BFN-27 5.2-51 Capability is provided to release gas from primary containment through the Standby Gas Treatment System using CAD system vent valves should primary containment integrity be challenged from overpressure following a design basis accident. Under severe accident conditions with loss of long term decay heat removal capability, the HCVS (Units 1 and 2) or HWWV (Unit 3) may be used in lieu of CAD system venting to control primary containment pressure. 5.2.6.4 Testing and Inspections Preoperational tests of the completed installation were conducted to establish that individual components perform as required. Following interconnection with the individual units, each train of the nitrogen supply portion of the CAD system was operated to supply nitrogen to the primary containment. Manual valves 84-37 and 84-38 in the gas supply manifold were adjusted to limit flow to 100 CFM. The flow control valves in the gas release paths (FCV-84-19 and FCV-84-20) were adjusted to limit flow to 100 CFM, using air supplied through the test connections. 5.2.7 Hardened Wetwell Vent (Unit 3) 5.2.7.1 Introduction The consequences of several beyond design basis accident scenarios are more severe than the accidents previously considered herein.

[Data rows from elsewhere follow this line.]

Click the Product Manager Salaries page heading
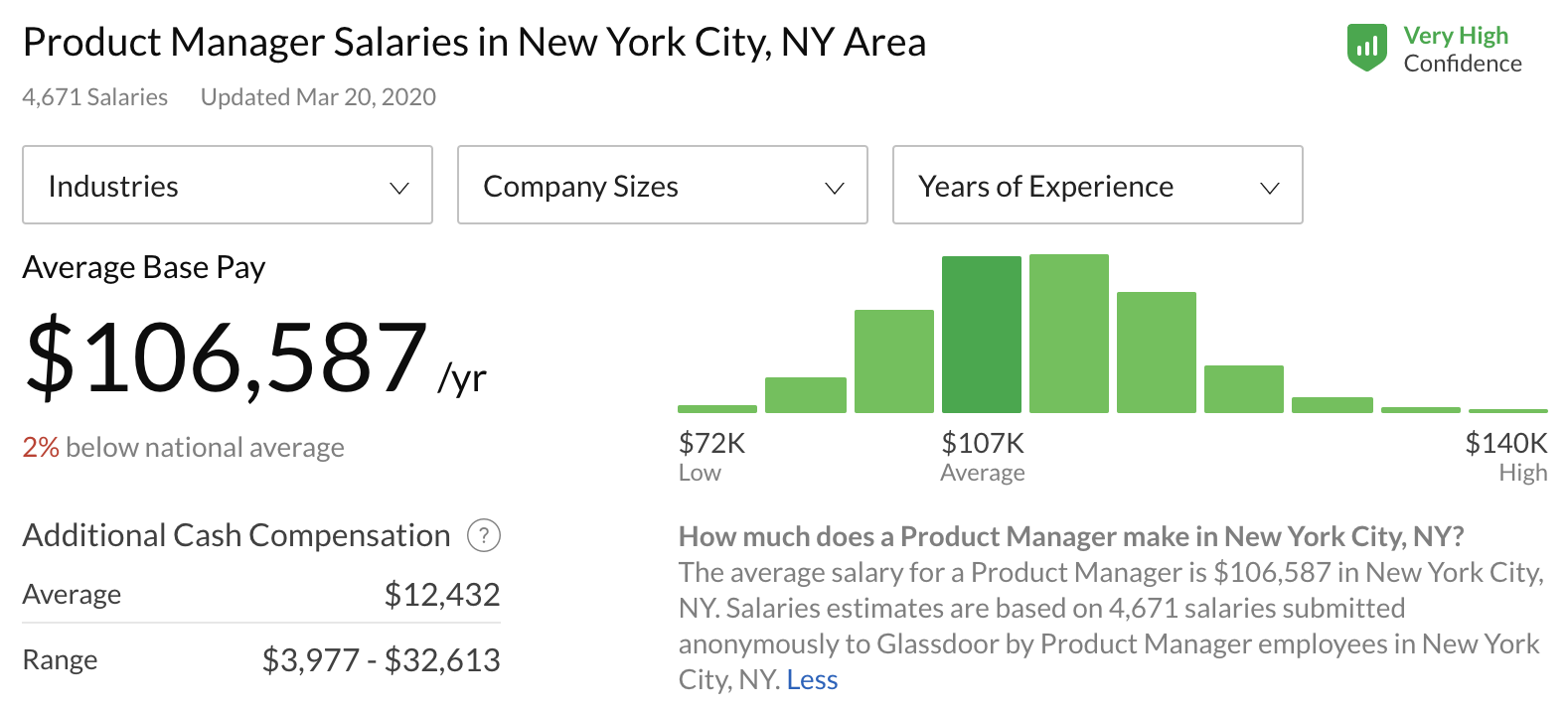Image resolution: width=1568 pixels, height=711 pixels. [x=474, y=43]
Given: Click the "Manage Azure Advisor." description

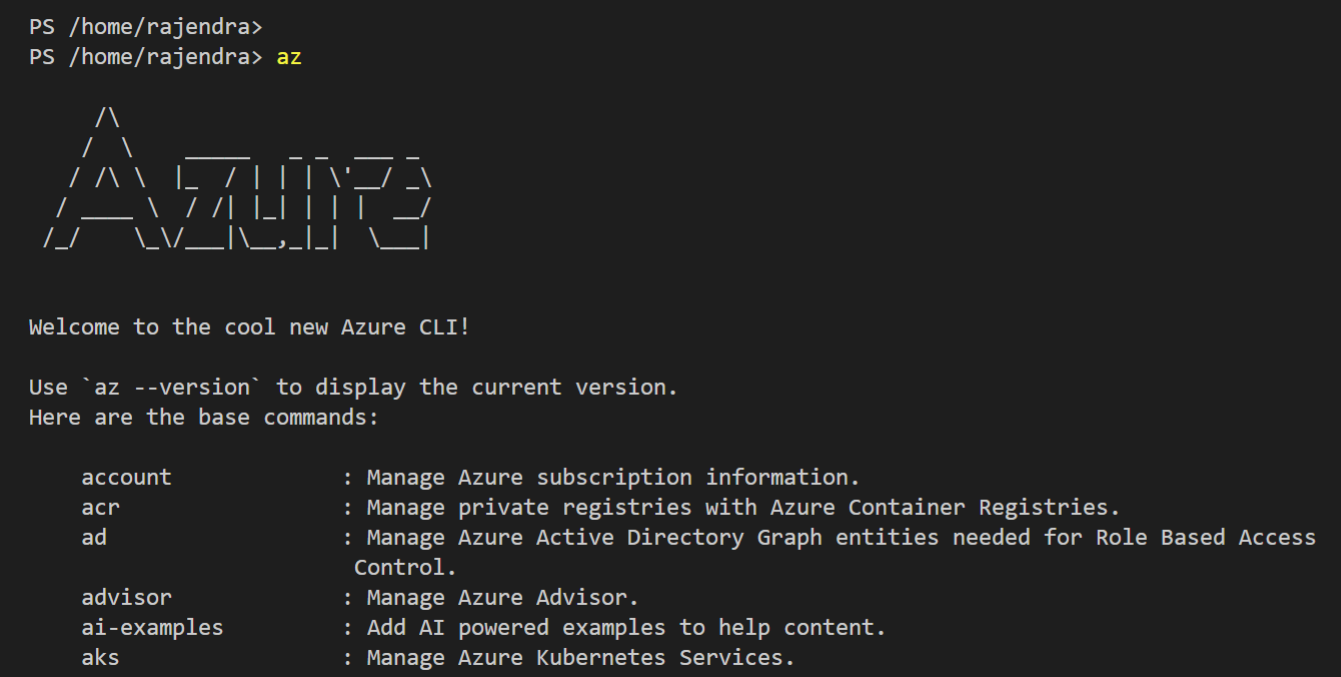Looking at the screenshot, I should pyautogui.click(x=502, y=597).
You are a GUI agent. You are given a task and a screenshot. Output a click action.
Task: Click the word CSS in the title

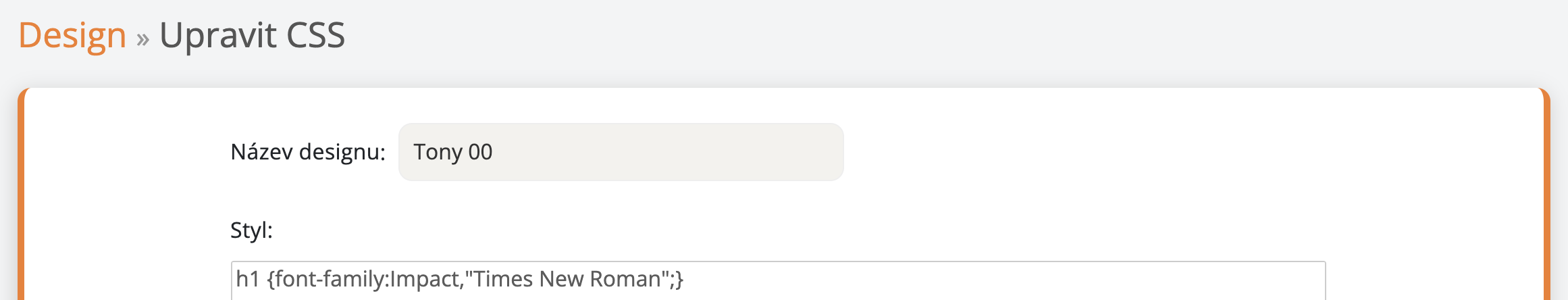(x=315, y=35)
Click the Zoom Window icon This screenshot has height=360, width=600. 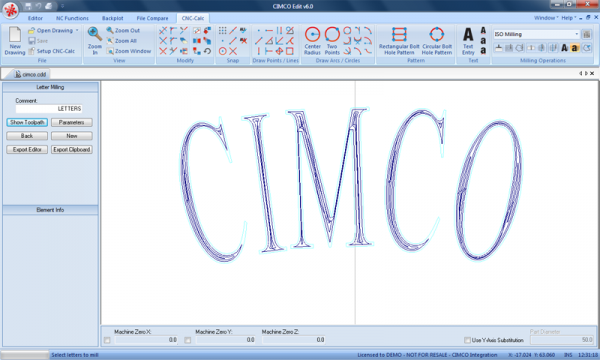click(110, 51)
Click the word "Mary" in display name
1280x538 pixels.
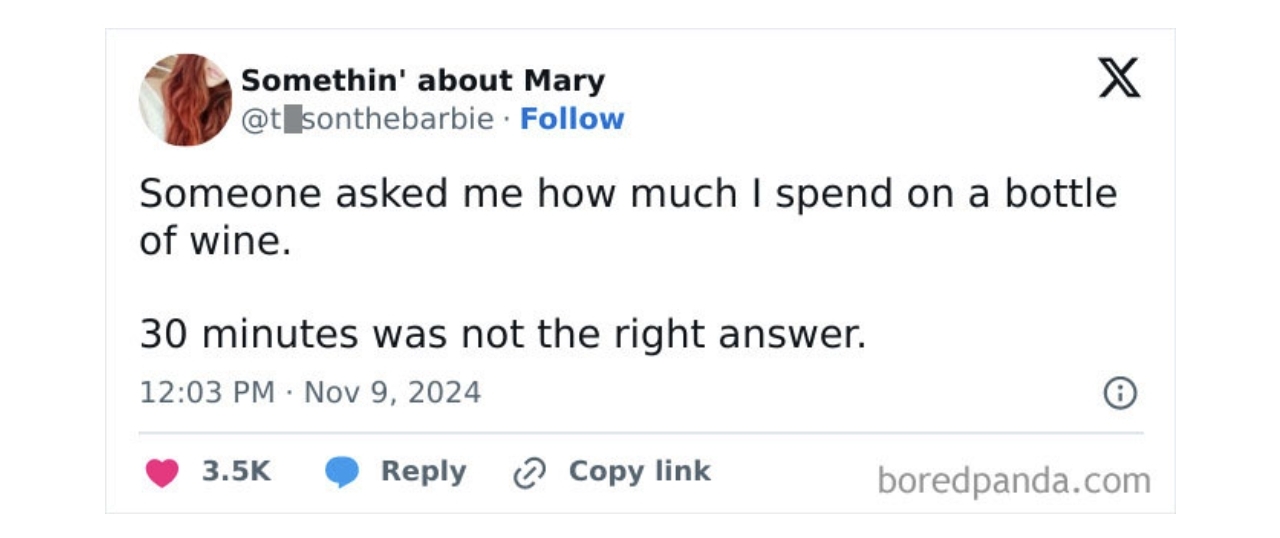pyautogui.click(x=565, y=81)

The primary containment pressure during these accidents is estimated to exceed its design capacity. Thus, the primary containment fails, potentially to the environment as well. The HWWV provides an emergency primary containment vent path to prevent, or at least slow down, the buildup of potentially damaging pressure within the primary containment. 5.2.7.2 System Description The HWWV provides a direct vent path from the torus (wetwell) to an exhaust point inside the concrete portion of the plant stack above elevation 666.5'. The vent flow path exits the torus via the existing 20" pressure suppression chamber supply, which will be isolated during venting by the existing primary containment isolation valve FCV-64-19. Unit 3 HWWV path consists of torus penetration X-205, the 20" pressure suppression chamber supply piping downstream of valve FCV-64-20, and a 14" line to a 14" header. The 14" header runs underground in the yard and then discharges in the stack above elevation 666.5'. Two 14" pneumatically operated butterfly valves (FCV-64-221 and FCV-64-222) provide primary containment isolation and can be remotely operated from the Main Control Room. A manual valve, 64-737, is located downstream of the primary

BFN-27 5.2-52 containment isolation valves to provide isolation from the header for maintenance purposes. The HWWV has a maximum operating and design pressure and temperature of 56 psig and 304oF. Electrical power to the HWWV isolation valves shall be from essential DC sources to ensure availability during the Station Blackout Event. The vent pipe is safety-related TVA piping Class D (similar to ASME III Class 2) up to and inclusive of the outboard containment isolation valve. The downstream piping is non-safety related and is TVA piping Class P (similar to ASME III Class 3). A pneumatic supply from System 032 (Control Air) with System 084 (Containment Air Dilution) backup serves each operator for primary containment isolation valves FCV-064-0221 and FCV-064-0222. The CAD supply and associated control air piping is safety-related and is supported Seismic Class I to ensure its availability. During normal plant operation, the HWWV containment isolation valves will remain closed. In response to a severe accident (long-term loss of decay heat removal), plant management could direct the control room operators to employ the HWWV to relieve excessive pressure within the containment. In this case, the operator will follow a written Emergency Operating Procedure for HWWV operation. 5.2.7.3 Radiological Consequences of HWWV Use The exhaust gases released by the HWWV following a beyond design basis accident would have initially been "washed" by the pressure suppression pool water which would reduce the particulate released. These exhaust gases are vented to the highest vent point (main stack), avoiding the ground level release of radioactive material from containment failure due to over-pressurization. 5.2.8 Hardened Containment Venting System (Units 1 and 2) 5.2.8.1 Introduction The consequences of several beyond design basis accident scenarios are more severe than the accidents previously considered herein. The primary containment pressure during these accidents is estimated to exceed its design capacity. Thus, the primary containment fails, potentially to the environment as well. The HCVS provides an emergency primary containment vent path to prevent, or at least slow down, the buildup of potentially damaging pressure within the primary containment.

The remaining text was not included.